Posted by pn...@apache.org.
This is an automated email from the ASF dual-hosted git repository.

pnowojski pushed a commit to branch master
in repository https://gitbox.apache.org/repos/asf/flink.git

commit b49ad6731c9798cb803b058ad02955c6fb3a2f05
Author: Roman Khachatryan <kh...@gmail.com>
AuthorDate: Mon Nov 9 14:10:44 2020 +0100

    [FLINK-19681][checkpointing] Fix barrier tracking in input channels
    
    LocalInputChannel:
    Reset lastSeenBarrier for any barriers, not just UC.
    In local channels, there are no announcements,
    therefore lastSeenBarrier may not be reset for AC,
    therefore extra buffers may be added to state.
    
    Reduces failure frequency in UnalignedCheckpointIT par-local case.
    
    RemoteInputChannel:
    Don't update tracking state during conversion. Only do it
    upon receiving a barrier.
    
    Reduces failure frequency in UnalignedCheckpointIT par-remote case.
---
 .../partition/consumer/ChannelStatePersister.java  | 28 ++++++++--------
 .../partition/consumer/LocalInputChannel.java      |  7 ++--
 .../partition/consumer/RemoteInputChannel.java     | 22 +++++++------
 .../partition/consumer/LocalInputChannelTest.java  | 38 ++++++++++++++++++++--
 4 files changed, 63 insertions(+), 32 deletions(-)

diff --git a/flink-runtime/src/main/java/org/apache/flink/runtime/io/network/partition/consumer/ChannelStatePersister.java b/flink-runtime/src/main/java/org/apache/flink/runtime/io/network/partition/consumer/ChannelStatePersister.java
index 924e30f..5742279 100644
--- a/flink-runtime/src/main/java/org/apache/flink/runtime/io/network/partition/consumer/ChannelStatePersister.java
+++ b/flink-runtime/src/main/java/org/apache/flink/runtime/io/network/partition/consumer/ChannelStatePersister.java
@@ -88,16 +88,16 @@ final class ChannelStatePersister {
 	}
 
 	protected Optional<Long> checkForBarrier(Buffer buffer) throws IOException {
-		final AbstractEvent priorityEvent = parsePriorityEvent(buffer);
-		if (priorityEvent instanceof CheckpointBarrier) {
-			if (((CheckpointBarrier) priorityEvent).getId() >= lastSeenBarrier) {
+		final AbstractEvent event = parseEvent(buffer);
+		if (event instanceof CheckpointBarrier) {
+			if (((CheckpointBarrier) event).getId() >= lastSeenBarrier) {
 				checkpointStatus = CheckpointStatus.BARRIER_RECEIVED;
-				lastSeenBarrier = ((CheckpointBarrier) priorityEvent).getId();
+				lastSeenBarrier = ((CheckpointBarrier) event).getId();
 				return Optional.of(lastSeenBarrier);
 			}
 		}
-		else if (priorityEvent instanceof EventAnnouncement) {
-			EventAnnouncement announcement = (EventAnnouncement) priorityEvent;
+		if (event instanceof EventAnnouncement) { // NOTE: only remote channels
+			EventAnnouncement announcement = (EventAnnouncement) event;
 			if (announcement.getAnnouncedEvent() instanceof CheckpointBarrier) {
 				return Optional.of(((CheckpointBarrier) announcement.getAnnouncedEvent()).getId());
 			}
@@ -110,16 +110,16 @@ final class ChannelStatePersister {
 	 * returns null in all other cases.

*DATA*.
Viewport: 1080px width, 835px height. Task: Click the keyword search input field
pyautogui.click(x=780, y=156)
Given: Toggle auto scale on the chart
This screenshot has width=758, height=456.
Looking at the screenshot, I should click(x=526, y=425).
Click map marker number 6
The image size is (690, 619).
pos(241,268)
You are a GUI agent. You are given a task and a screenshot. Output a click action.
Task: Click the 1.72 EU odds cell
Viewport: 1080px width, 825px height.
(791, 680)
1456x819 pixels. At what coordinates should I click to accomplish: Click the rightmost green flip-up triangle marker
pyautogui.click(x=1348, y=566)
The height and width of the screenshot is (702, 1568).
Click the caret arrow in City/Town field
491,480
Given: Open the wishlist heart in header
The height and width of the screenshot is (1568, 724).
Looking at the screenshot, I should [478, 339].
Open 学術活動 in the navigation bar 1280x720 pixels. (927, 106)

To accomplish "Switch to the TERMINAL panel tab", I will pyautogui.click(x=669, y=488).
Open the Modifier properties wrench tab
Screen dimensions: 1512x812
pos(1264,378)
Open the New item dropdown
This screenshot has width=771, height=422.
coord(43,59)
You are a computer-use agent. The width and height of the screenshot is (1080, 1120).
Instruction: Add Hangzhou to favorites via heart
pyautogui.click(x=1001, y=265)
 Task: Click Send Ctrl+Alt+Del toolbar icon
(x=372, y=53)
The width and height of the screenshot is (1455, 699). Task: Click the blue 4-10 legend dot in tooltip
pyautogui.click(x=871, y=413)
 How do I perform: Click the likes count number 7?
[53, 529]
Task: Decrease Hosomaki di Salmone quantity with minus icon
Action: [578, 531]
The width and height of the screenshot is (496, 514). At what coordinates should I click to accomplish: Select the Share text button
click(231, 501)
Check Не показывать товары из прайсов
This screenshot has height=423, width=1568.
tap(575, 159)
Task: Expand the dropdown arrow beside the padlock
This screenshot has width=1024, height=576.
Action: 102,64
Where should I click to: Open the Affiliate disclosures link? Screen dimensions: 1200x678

*PROBLEMS AND TASKS*.
1. According to the commit email, when should RemoteInputChannel update its tracking state?
2. Reproduce the commit email from "In local channels, there" to "UnalignedCheckpointIT par-remote case.".
The data is not used here.

*SOLUTIONS TO THE EXERCISE*.
1. Only upon receiving a barrier, not during conversion.

2.
In local channels, there are no announcements,
    therefore lastSeenBarrier may not be reset for AC,
    therefore extra buffers may be added to state.
    
    Reduces failure frequency in UnalignedCheckpointIT par-local case.
    
    RemoteInputChannel:
    Don't update tracking state during conversion. Only do it
    upon receiving a barrier.
    
    Reduces failure frequency in UnalignedCheckpointIT par-remote case.